What it's about? A Japanese family and their wacky but mundane adventures. That's it. There's a stressed-out father, a quiet yet nagging mother, an overworked, nervous teenage boy, a cute little girl, and a wise yet snarky grandmother. Given this is Ghibli, you might expect these characters to be more than their stereotypes. But they're not, not really. Miyazaki is a wizard with characters. Takahata? Not so much. Even the one unquestionably great movie he made, Grave of the Fireflies, is not great because of its characters.
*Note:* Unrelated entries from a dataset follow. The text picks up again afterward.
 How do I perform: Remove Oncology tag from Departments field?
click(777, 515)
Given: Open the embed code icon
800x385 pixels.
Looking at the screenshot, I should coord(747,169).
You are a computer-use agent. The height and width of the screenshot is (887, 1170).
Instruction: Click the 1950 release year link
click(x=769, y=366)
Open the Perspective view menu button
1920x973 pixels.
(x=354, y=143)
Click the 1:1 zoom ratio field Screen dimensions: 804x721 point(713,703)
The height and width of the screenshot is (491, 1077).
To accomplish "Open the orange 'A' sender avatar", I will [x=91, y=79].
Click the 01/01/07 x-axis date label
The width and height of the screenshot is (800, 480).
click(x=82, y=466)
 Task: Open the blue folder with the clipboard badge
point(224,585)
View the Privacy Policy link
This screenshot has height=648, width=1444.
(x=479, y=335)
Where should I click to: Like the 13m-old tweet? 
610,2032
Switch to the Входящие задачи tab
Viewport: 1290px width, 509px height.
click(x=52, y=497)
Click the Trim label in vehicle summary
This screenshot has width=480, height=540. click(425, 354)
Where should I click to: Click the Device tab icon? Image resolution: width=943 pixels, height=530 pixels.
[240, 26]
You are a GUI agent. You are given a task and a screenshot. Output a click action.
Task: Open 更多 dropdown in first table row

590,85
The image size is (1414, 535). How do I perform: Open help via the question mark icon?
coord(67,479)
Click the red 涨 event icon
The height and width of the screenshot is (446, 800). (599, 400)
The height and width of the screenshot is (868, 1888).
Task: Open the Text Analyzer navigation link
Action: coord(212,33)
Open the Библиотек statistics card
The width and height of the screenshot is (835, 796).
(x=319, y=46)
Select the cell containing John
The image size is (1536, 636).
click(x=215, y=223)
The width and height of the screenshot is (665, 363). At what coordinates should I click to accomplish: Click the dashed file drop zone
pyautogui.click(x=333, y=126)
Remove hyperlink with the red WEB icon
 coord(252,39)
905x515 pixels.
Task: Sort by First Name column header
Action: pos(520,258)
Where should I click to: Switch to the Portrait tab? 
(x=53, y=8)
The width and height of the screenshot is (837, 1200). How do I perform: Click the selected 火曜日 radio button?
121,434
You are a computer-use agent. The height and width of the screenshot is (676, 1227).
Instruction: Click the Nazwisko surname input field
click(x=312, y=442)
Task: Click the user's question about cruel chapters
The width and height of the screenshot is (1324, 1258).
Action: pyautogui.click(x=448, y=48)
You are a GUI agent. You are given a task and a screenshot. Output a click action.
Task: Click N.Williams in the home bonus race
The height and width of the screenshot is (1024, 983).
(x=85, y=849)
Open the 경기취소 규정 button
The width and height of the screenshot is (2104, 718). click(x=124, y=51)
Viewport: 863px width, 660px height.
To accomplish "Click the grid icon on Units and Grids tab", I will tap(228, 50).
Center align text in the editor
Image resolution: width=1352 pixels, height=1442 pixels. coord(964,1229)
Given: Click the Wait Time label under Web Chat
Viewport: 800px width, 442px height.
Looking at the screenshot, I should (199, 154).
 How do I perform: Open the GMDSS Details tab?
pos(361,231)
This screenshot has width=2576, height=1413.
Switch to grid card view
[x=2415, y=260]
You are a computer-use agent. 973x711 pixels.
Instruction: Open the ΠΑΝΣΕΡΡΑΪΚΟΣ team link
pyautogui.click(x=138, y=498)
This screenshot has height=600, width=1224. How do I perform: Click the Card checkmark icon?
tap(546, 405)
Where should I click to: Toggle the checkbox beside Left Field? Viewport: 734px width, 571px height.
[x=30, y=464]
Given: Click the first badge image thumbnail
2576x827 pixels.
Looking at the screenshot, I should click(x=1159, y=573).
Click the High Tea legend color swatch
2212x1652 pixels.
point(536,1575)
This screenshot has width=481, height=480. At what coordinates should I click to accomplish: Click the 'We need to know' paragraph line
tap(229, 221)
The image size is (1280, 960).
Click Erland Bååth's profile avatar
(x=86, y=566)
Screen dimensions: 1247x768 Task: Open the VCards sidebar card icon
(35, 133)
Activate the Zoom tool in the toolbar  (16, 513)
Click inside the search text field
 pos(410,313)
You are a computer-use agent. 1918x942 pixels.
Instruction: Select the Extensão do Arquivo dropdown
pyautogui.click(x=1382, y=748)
While it's fun hanging out with these characters, you never believe that they have anything truly interesting to say. They're the equivalent of the friends you invite to a party but would never think of coming to when you need emotional support. In real life, these people are fine. But they do not make for compelling film-viewing. Great characters make you feel like you know them in a deep and profound way. I could watch the characters in this film for the rest of my life and never feel that way toward them. And that is a big fault considering what kind of film this is.

There is not even a plot. The film is just a series of thinly connected vignettes. While this fits the film's comic-strip-inspired art style, it is a lot like that art style in that it is an interesting choice and one that I respect, but it is not necessarily a good choice. Takahata's intention was to give us an inside into the family life of these characters, but as these characters are not interesting, it does not really work. The entire film feels like a collection of filler that was taken out of a better, more interesting movie.

Some of the vignettes would be fairly funny on their own right as short films, but tons of them connected into a full-length movie makes it feel jumbled and boring. There are some threads that were clearly intended to be developed, but never paid off. There some characters that were explored too little, some characters that were explored too much, and some characters that were explored in the wrong ways. The whole film is disjointed. I don't hate it, and there is a lot of good stuff in it, but it's too bland and flaccid for me to like.

My biggest complaint is how it never builds to anything resembling a complex. Even in a slice-of-life movie like this, there should be some kind of build-up, some indication that the film is going somewhere, even if it's not somewhere traditionally interesting. Boyhood was especially good in this regard. This film just goes along on its merry way, then just wraps up. We talk about films having good pacing or bad pacing, but this film doesn't have pacing. This isn't horrible, but it robs the story of what emotional heft it would have had.

Formatted differently and under different hands, this film could have been great. Instead, it's stuck at 'merely good'.